Computation can be light/heavy in two basic dimensions: time spent versus storage spent. There's a whole subfield dedicated to heaviness.
But graph search methods are usually simpler, and are one of these two:
- Depth-first (prioritize going deep)
- Breadth-first (prioritize going evenly through all children)

Maybe you've found a bug once where one of these modes was the wrong choice for the use case.
For instance, even if there are no explicit graph data structures in this #RxJS topic on schedulers, often people get a bug because the default scheduler is depth-first, and they could choose a breadth-first scheduler:

github.com/ReactiveX/rxjs…
Or maybe once you tried to parse some HTML with regex.

With some knowledge of formal languages, syntactical analysis, grammars, and compilers you could save hours of regex attempts by knowing that it's mathematically impossible to parse HTML with regex.
All of this is big picture knowledge that will be useful forever, no matter what's the hot framework or library of the year.

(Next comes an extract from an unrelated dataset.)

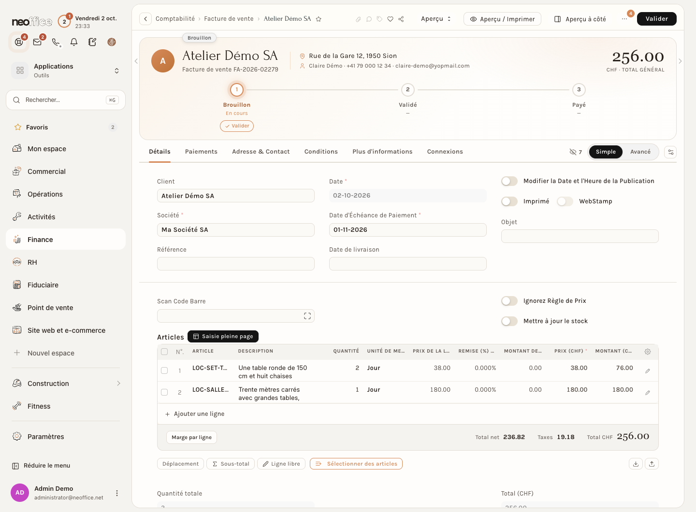
Task: Open the Conditions tab
Action: tap(321, 152)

I don't want anyone to feel pressured to get a degree, I just want to encourage reading on Wikipedia basic CS concepts.

Have a nice week! 💾
Oh more juicy examples:

Ever built an array B based on another array A?

const B = []
for (let x of A)
B.push(`${x} €`)

That's a "map" operation:
B = A.map(x => `${x} €`)
Ever used an if inside a for loop?

const B = []
for (let x of A)
if (x < 100)
B.push(x)

That's a "filter" operation:
B = A.filter(x => x < 100)
What if you would create a DSL (a language) that allows you to pick data from a database using Map and Filter etc?

- SELECT == map
- WHERE == filter

Oh cool that's half way to recreating SQL

It's rooted in relational algebra.
Pretty much anywhere you look in programming, you'll find reusable patterns for information processing. Those patterns are Computer Science.